(AIM OF THE EXERCISE):
Substitute "Screen size" for "Image resolution" in the listing, from the line with "Select the team" up to and including the line with "Tap the score". Write out only those lines, with nothing else altered.

START

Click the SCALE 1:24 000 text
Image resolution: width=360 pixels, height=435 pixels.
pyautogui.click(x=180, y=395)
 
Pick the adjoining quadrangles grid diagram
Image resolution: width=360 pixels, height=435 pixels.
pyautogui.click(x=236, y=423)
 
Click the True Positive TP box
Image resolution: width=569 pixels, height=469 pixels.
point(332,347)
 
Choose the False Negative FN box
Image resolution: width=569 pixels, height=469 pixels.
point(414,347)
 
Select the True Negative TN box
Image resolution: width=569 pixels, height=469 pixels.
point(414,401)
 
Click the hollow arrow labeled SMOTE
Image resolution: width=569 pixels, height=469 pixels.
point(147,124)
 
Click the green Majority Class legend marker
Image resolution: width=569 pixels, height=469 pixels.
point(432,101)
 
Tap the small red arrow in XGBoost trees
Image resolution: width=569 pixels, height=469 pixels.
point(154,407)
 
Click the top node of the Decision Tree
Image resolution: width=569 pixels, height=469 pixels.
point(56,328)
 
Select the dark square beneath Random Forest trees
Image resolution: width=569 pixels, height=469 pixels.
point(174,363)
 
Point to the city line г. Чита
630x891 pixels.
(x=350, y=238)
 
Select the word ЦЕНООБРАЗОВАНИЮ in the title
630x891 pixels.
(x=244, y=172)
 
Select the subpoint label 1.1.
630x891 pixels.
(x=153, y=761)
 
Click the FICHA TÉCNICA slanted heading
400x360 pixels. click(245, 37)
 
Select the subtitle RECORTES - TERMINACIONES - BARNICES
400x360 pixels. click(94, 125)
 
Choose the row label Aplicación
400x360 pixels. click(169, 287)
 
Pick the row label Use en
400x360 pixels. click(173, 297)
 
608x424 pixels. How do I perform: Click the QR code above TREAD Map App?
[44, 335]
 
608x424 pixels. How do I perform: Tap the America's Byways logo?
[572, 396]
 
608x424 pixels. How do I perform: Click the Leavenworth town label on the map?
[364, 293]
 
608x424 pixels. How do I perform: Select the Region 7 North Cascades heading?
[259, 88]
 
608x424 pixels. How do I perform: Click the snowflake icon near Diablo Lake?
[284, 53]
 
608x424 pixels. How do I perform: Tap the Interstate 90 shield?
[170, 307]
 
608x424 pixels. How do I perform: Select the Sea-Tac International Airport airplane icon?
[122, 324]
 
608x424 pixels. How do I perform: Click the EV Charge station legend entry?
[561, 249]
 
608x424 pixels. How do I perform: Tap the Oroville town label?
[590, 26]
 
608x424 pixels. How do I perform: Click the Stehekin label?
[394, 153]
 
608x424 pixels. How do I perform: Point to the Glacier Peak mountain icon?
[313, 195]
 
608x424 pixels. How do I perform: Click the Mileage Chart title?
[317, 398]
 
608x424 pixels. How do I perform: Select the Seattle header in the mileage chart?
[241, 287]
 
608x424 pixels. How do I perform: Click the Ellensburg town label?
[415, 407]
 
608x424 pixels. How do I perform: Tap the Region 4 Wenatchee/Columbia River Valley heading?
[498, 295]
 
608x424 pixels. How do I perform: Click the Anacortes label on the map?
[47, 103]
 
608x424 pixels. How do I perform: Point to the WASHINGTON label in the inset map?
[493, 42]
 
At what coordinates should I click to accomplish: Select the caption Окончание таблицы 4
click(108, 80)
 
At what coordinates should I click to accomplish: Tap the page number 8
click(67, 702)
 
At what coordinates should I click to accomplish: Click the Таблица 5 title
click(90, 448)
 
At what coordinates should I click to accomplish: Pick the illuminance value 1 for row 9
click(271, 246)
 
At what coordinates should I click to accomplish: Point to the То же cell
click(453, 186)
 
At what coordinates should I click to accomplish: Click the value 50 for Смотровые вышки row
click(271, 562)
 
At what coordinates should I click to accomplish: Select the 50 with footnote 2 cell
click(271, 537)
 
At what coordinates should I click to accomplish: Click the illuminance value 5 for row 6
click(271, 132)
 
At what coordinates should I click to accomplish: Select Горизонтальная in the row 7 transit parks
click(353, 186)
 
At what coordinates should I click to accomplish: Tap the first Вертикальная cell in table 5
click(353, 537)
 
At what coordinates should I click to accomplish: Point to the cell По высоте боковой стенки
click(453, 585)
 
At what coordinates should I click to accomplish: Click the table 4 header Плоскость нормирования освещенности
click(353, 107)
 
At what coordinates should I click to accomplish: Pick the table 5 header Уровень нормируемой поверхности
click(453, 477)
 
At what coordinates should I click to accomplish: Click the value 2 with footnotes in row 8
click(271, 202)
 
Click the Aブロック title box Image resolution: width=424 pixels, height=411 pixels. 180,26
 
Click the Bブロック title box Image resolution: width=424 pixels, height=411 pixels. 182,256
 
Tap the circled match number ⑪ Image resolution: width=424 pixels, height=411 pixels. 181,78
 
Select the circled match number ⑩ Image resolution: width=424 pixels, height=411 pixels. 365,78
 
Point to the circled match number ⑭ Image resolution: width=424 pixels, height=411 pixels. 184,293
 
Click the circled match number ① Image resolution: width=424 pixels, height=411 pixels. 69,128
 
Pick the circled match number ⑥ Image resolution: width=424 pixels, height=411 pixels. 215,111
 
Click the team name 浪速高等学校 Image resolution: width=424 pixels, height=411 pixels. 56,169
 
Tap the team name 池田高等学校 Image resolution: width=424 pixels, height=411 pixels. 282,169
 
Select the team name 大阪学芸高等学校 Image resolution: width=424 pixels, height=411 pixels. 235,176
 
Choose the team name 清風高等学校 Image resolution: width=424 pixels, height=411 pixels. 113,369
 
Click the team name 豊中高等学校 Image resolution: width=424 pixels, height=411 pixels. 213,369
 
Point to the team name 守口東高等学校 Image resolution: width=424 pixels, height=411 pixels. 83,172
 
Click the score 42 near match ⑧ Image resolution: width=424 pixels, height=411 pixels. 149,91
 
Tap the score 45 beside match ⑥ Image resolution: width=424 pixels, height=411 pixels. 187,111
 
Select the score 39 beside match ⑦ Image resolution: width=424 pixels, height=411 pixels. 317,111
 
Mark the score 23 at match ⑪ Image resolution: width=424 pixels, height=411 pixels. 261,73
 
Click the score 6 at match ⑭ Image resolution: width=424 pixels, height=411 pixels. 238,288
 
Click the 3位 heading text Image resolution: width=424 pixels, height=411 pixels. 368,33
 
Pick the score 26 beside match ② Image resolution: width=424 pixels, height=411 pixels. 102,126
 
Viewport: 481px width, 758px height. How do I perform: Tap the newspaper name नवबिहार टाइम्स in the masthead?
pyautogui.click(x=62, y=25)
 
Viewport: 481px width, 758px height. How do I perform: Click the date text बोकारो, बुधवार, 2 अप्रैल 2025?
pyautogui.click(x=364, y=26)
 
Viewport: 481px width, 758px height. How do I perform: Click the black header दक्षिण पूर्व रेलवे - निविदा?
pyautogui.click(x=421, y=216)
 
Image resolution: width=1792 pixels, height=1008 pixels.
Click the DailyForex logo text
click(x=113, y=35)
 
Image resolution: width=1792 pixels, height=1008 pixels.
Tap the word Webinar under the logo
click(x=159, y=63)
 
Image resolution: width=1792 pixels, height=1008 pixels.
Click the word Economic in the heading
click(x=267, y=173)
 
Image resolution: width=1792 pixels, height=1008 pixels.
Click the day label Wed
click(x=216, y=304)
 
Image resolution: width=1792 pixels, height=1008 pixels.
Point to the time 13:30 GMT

END

(THE OUTPUT):
Select the team name 大阪学芸高等学校 Screen size: width=424 pixels, height=411 pixels. 235,176
 
Choose the team name 清風高等学校 Screen size: width=424 pixels, height=411 pixels. 113,369
 
Click the team name 豊中高等学校 Screen size: width=424 pixels, height=411 pixels. 213,369
 
Point to the team name 守口東高等学校 Screen size: width=424 pixels, height=411 pixels. 83,172
 
Click the score 42 near match ⑧ Screen size: width=424 pixels, height=411 pixels. 149,91
 
Tap the score 45 beside match ⑥ Screen size: width=424 pixels, height=411 pixels. 187,111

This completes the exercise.